▶ EXERCISE TASK 1
Summarize the transcript about the Poland awards in two sentences.
▶ EXERCISE TASK 2
Give what follows in the transcript about the Poland awards, continuing after its final sentence.

I would just add to that. So the key thing here is that we have 2 awards: 1 under the Energy Charter Treaty, 1 under the Australia-Poland Bilateral Investment Treaty. There's lots of statistics on the success of set-aside proceedings. And whichever set you look at, these are these set-aside proceedings over the last few decades. The success rate of those tends to be in the single-digit percentages. So if you think about it, Poland has got to win 2, so therefore, that is implying a single-digit percentage multiplied by single-digit percentage is less than 1%. So that would imply it's really hard for them to win both of those set-aside proceedings and overturn the award. And also remember, the Prime Minister of Poland, Donald Tusk, is on the record publicly essentially saying we're going to have to pay this claim. So he made a statement around October of last year after that claim, the award was announced. He was on the record saying the Polish people will -- may ultimately have to pay this. So we feel pretty good about that. It's just it's a matter of now proceeding through the set asides and then moving to enforcement if we need to.

Patrick Moloney

executive
#9

The next question that we can see here is a question which relates to support from our capital provider and was the expression of support given prior to the judgment, which was delivered at about 10:30 a.m. this morning London time. The answer is no. That was obviously not known over the past 3 months when we'll be discussing these things. I would not expect that to change things. And the reason I say that is that if you think about the capital facility that we have, it's an asset-backed land, and the asset is the portfolio of investments and disputes that we have. And if you think about the nature of those assets, they require maintenance. They require continued support and continued capital investment. Otherwise, they don't have a value. So not only do we have a good relationship with our capital provider, but we're very much working together to create value out of these investments.

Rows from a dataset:
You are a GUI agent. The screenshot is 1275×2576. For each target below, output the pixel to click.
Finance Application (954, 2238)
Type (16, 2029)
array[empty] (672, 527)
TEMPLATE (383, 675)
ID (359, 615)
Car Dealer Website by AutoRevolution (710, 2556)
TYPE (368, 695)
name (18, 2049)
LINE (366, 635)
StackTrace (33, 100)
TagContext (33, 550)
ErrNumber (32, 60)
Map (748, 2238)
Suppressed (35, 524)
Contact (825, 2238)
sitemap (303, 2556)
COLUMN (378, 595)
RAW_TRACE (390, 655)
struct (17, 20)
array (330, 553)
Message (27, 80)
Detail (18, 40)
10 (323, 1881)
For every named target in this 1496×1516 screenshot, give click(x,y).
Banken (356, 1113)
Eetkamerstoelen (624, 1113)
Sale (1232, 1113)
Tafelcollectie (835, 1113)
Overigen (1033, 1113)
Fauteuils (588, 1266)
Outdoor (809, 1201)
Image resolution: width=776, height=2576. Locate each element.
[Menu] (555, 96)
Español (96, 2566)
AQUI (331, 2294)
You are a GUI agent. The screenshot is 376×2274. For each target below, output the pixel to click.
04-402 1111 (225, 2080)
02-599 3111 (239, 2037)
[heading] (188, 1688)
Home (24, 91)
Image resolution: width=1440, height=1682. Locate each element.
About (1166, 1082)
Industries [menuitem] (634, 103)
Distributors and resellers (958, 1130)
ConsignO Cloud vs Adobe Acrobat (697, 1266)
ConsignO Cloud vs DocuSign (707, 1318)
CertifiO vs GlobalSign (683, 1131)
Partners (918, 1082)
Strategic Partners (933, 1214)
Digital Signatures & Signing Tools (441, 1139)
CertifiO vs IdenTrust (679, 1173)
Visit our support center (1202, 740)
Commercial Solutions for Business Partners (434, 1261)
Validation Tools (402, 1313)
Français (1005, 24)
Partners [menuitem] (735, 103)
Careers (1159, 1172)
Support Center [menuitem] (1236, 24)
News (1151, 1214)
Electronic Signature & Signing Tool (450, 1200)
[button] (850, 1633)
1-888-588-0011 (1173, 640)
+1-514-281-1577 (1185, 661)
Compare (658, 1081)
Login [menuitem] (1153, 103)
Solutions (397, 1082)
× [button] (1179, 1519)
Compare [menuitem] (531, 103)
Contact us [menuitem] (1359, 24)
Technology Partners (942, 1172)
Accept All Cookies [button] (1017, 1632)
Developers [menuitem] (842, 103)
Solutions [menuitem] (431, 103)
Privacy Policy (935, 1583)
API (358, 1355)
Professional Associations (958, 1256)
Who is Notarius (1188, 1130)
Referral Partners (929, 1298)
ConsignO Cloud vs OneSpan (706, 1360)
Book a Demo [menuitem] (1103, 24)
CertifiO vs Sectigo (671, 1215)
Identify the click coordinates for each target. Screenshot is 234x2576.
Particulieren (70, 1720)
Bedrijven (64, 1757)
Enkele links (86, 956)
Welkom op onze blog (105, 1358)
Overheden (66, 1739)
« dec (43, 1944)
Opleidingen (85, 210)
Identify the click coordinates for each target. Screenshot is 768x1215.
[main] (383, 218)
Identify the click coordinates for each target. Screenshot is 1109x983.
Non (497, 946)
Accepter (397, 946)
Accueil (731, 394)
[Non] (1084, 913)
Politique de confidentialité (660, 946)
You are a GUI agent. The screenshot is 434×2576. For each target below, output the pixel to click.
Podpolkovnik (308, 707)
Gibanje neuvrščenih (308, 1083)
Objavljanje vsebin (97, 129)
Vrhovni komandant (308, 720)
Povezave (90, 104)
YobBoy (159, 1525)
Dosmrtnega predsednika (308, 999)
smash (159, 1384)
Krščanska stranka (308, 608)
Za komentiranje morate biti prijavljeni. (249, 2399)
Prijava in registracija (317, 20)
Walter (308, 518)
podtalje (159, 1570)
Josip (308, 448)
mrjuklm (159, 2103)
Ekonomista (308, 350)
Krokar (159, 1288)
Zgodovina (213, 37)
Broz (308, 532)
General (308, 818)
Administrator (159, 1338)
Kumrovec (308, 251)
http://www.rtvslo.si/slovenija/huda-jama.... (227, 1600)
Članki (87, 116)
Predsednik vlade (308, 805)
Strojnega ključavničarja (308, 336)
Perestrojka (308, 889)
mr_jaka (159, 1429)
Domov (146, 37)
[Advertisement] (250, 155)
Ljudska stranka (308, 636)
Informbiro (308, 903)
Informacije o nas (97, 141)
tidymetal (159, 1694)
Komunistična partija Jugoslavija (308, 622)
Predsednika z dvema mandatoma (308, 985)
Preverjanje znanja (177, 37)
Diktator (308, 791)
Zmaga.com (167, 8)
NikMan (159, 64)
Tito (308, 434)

▶ EXPECTED OUTPUT 1
The first speaker argues that Poland is very unlikely to overturn the two awards, one under the Energy Charter Treaty and one under the Australia-Poland Bilateral Investment Treaty, because set-aside proceedings succeed only in the single-digit percentages and Poland must win both, and notes that Prime Minister Donald Tusk has publicly said Poland may have to pay. Patrick Moloney then takes a question about support from the company's capital provider in light of that morning's judgment, saying he does not expect it to change things because the asset-backed facility relies on continued investment in the portfolio and the two sides work together to create value from it.

▶ EXPECTED OUTPUT 2
David Collins

executive
#10

So I'll do the next one. So how much is the balance sheet value of the 3 lost cases under appeal? I think the capital invested into those 3 is around AUD 45 million. Now as I said, we're now holding those in a range of 50% to 60%, so you can sort of work that out. It's going to be between AUD 22.5 million and a smidge higher. So it's sort of in that range. Effectively, we've taken, call it, AUD 20 million, AUD 25 million -- AUD 20 million to AUD 25 million write-down versus cost on those cases.

Patrick Moloney

executive
#11

Next question really relates to the suitability of LCM's business on the public markets and are we giving consideration to whether LCM should be taken private. What I can say in answer to that is we are looking and the Board is looking at a full range of opportunities, and we are seeking advice with respect to those. And they run the full gamut from really going into a mode of debt reduction until we've paid our debt off and then thinking about where we move from there right through to another end, which is a merger and acquisition, a trade sale and/or a go private. Now we're not in a position to -- we're at the commencement or halfway through that process now, but what I can say is that we are benchmarking any of these options really against what we see as the intrinsic value or the rundown value in relation to the existing portfolio.

David Collins

executive
#12

So we've then got 2 questions on today's judgment, so feedback about the judgment and then I think can -- another question asking for a bit more detail. So you can see as per the RNS that we invested, call it, GBP 16 million into that case. Had it been successful -- I think you're all aware of the sort of multiples that we generate on successful investments. So the GreenX case is 1 example where we're on a 6x multiple. Had that case been successful, we would have been talking about that sort of value, 5, 6x type multiple of the capital invested. So there was considerable value in that case. Importantly for LCM, you can see we funded GBP 10 million and the fund funded GBP 6 million. So that would have meant even more value for LCM's balance sheet. We are just now reviewing the judgment. It came out around between 10:30 and 11 a.m. this morning. So we've got to go through that in detail, and we will update you on what our plans are for appealing. My first read is that there's definitely aspects that are there that we can pursue, so we'll come back to you with more detail on that in due course.

Patrick Moloney

executive
#13

I mean as I mentioned before, we've done an enormous and really rigorous diligence in respect to this, and that was not a diligence at the beginning but a continuous process. As I mentioned, it really did come as a surprise to us that we weren't successful because all of the independent views that were given to us and sought by us as we progress through that hearing were very positive.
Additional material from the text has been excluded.